◆ GOAL
Quote the records word for word, beginning at the line that contains "Task: Close the WordPress Importer dialog" and continuing through the end of the records. Leave out the pictures.

◆ Screen-element location records
● ● ● ●
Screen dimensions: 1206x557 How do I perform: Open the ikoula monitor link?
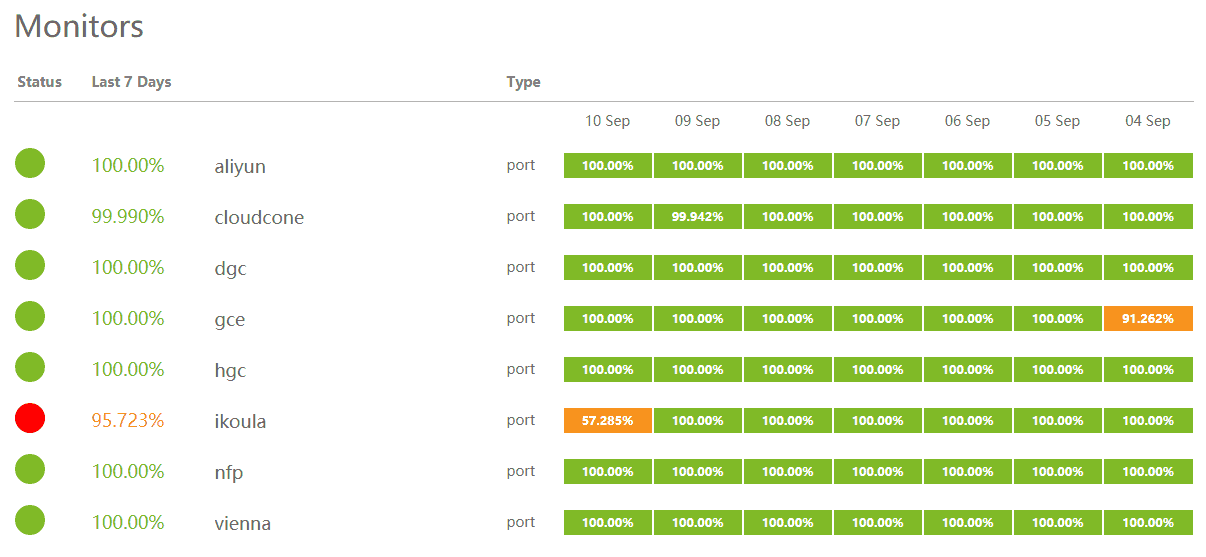tap(240, 421)
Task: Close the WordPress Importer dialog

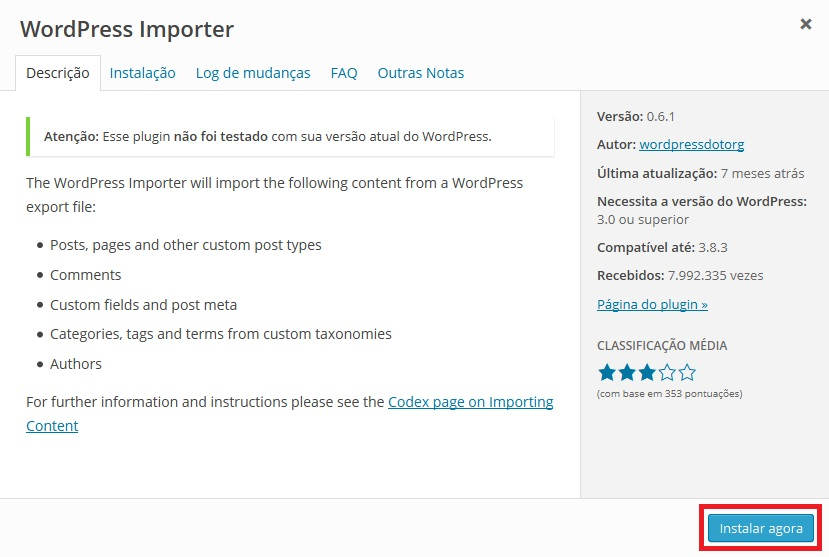Action: [x=806, y=24]
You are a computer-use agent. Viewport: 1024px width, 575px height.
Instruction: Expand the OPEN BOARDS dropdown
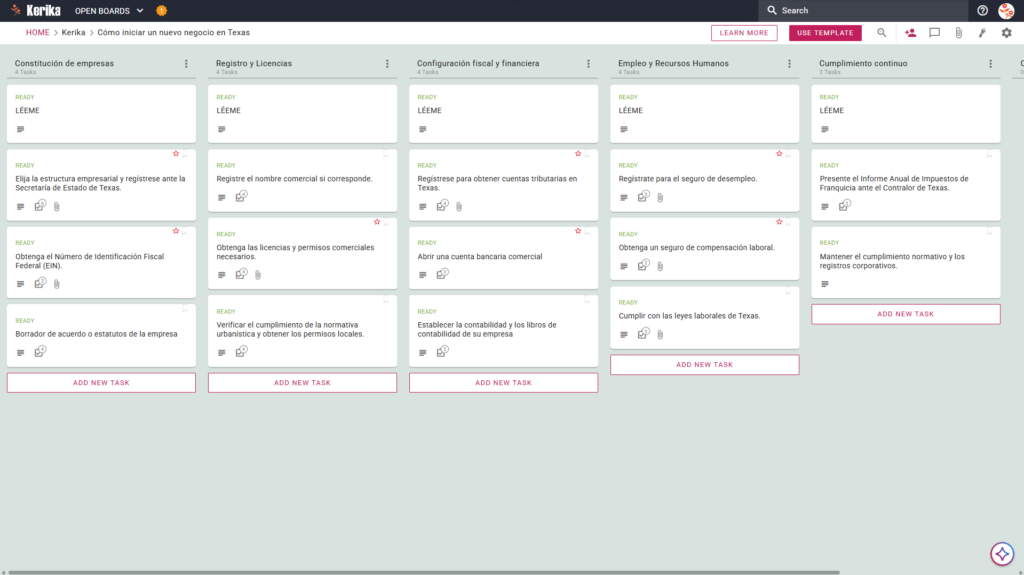[109, 10]
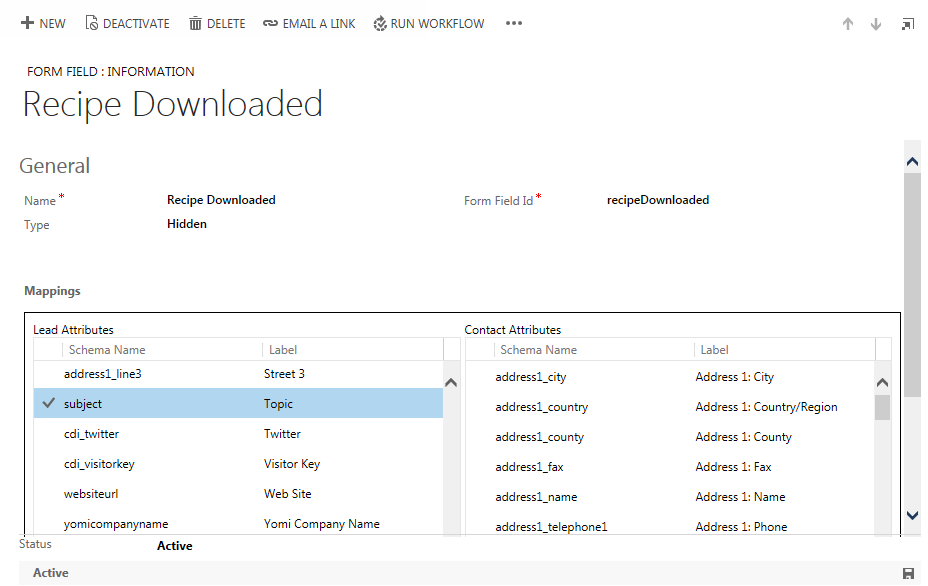The width and height of the screenshot is (928, 586).
Task: Collapse the General section heading
Action: pos(55,166)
● ● ● ●
◆ THE OUTPUT
Task: Close the WordPress Importer dialog

Action: [x=806, y=24]
You are a computer-use agent. Viewport: 1024px width, 575px height.
Instruction: Expand the OPEN BOARDS dropdown
[109, 10]
The width and height of the screenshot is (928, 586).
Task: Collapse the General section heading
Action: pos(55,166)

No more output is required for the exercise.